WHAT THIS TASK INVOLVES
Should pictures appear among the records, leave them out, and copy exactly only the lines from the first through the one with "Viewport: 1280px width, 960px height.", inclusive.
[SOURCE DATA Boundary: Start]
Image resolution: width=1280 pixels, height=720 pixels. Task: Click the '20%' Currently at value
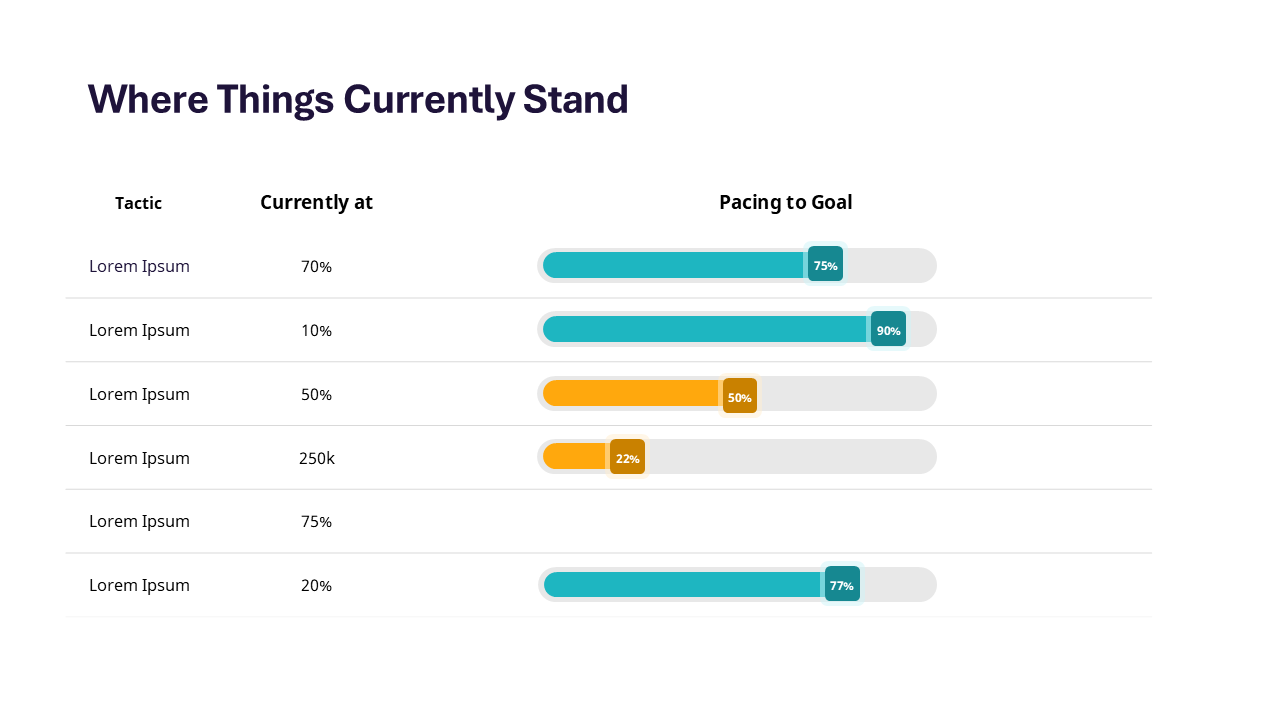pyautogui.click(x=316, y=585)
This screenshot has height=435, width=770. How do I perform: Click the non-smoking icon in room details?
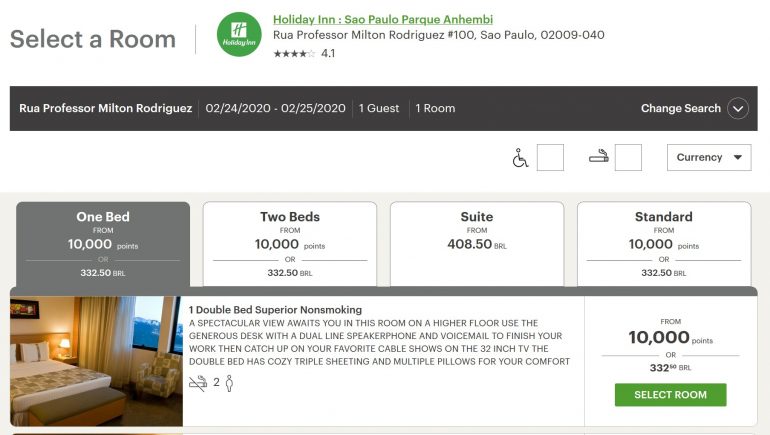tap(198, 383)
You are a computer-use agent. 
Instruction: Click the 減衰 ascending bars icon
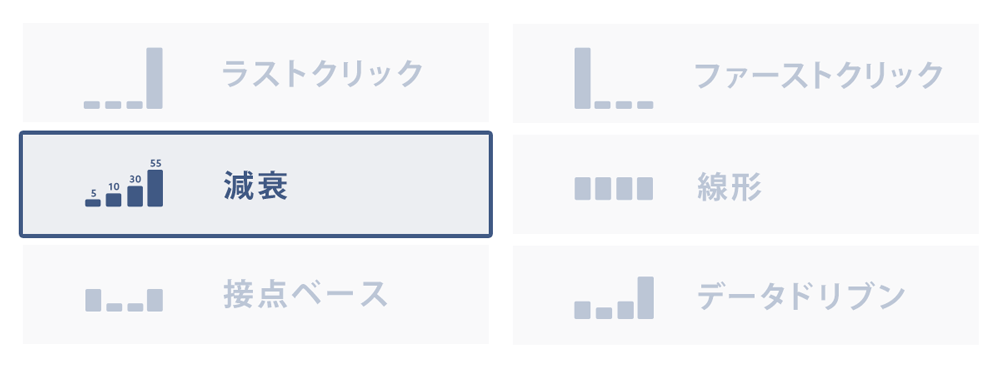(124, 183)
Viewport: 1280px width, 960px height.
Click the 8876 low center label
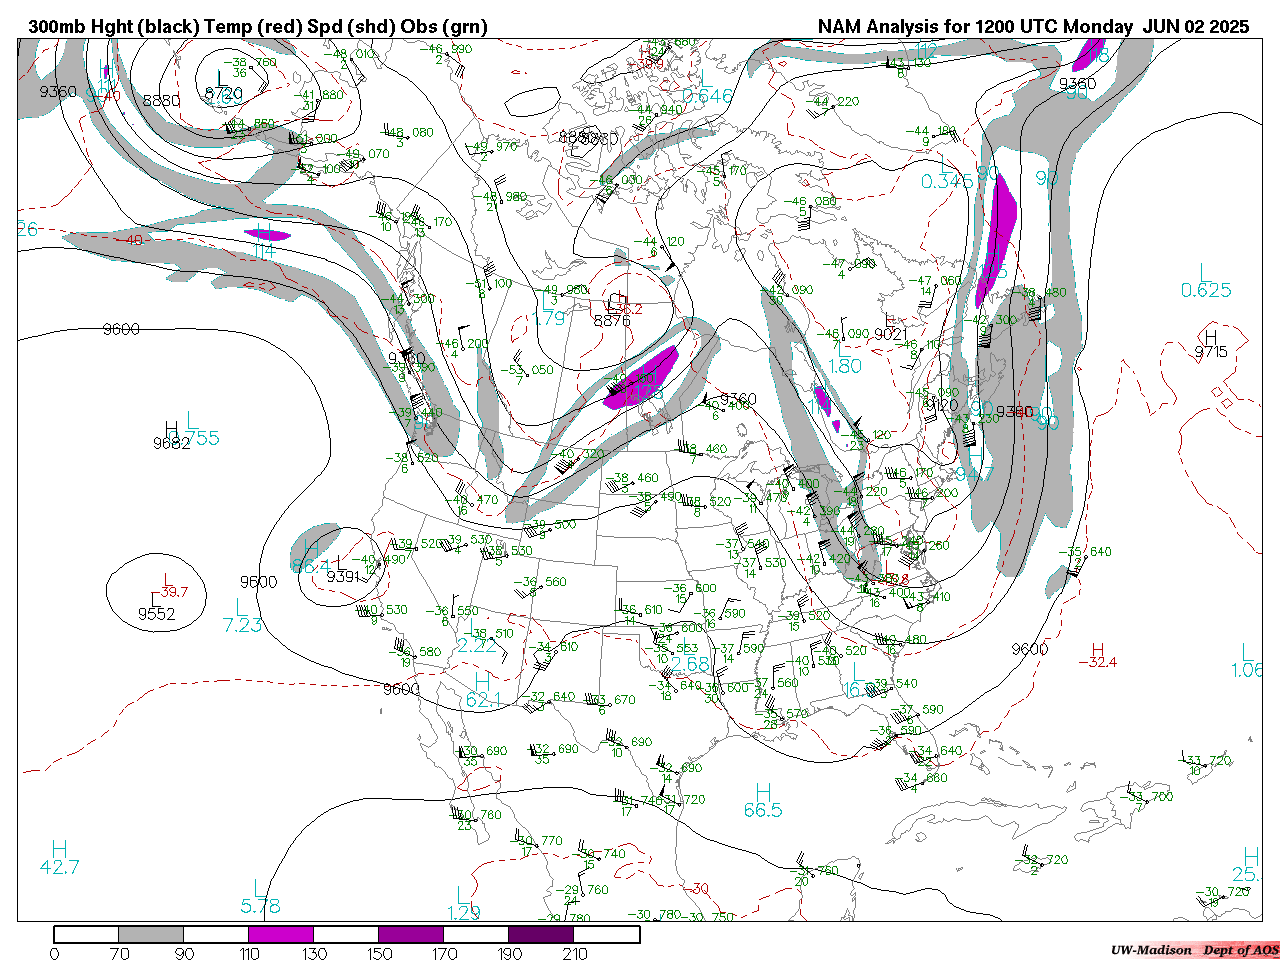(x=612, y=321)
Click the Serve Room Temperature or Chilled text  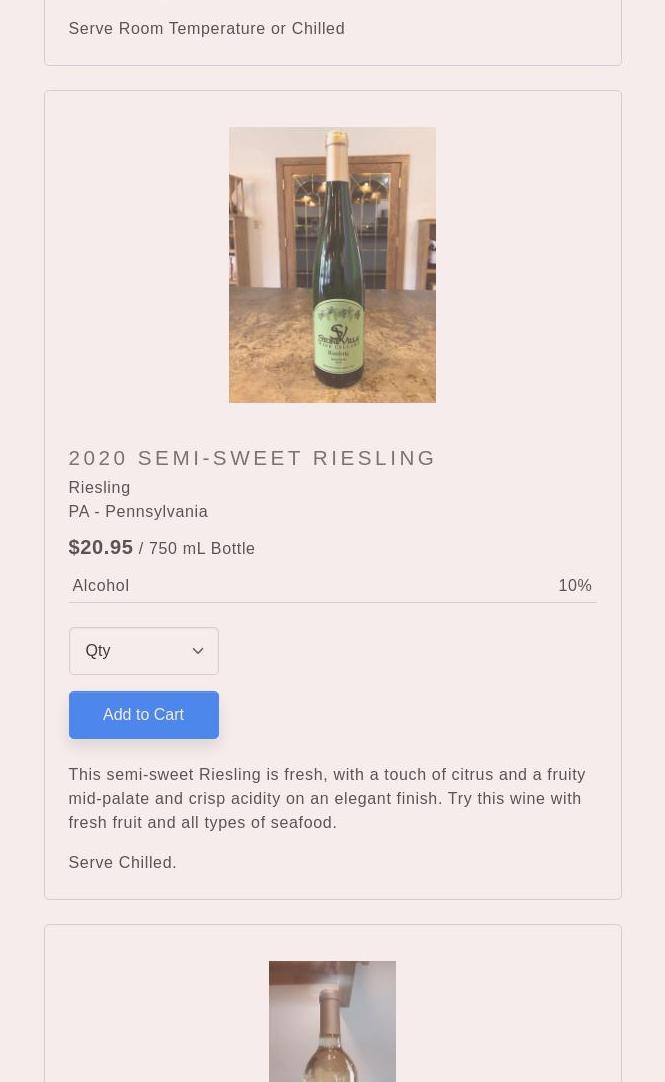tap(206, 28)
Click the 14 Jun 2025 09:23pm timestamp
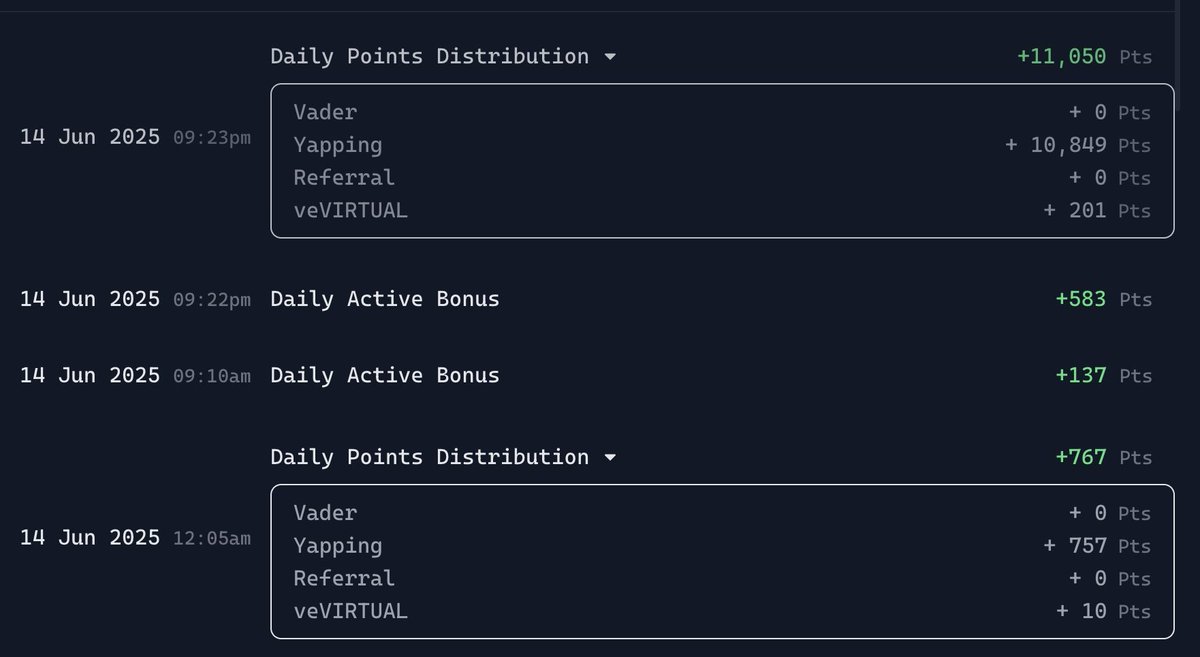The width and height of the screenshot is (1200, 657). [x=135, y=137]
[SOURCE DATA Boundary: End]
PROBLEM SOLUTION
Image resolution: width=1280 pixels, height=720 pixels. Task: Click the '20%' Currently at value
pyautogui.click(x=316, y=585)
This screenshot has height=435, width=770. How do I perform: Click the non-smoking icon in room details?
tap(198, 383)
You are a computer-use agent. 
Instruction: Click the 減衰 ascending bars icon
(124, 183)
Viewport: 1280px width, 960px height.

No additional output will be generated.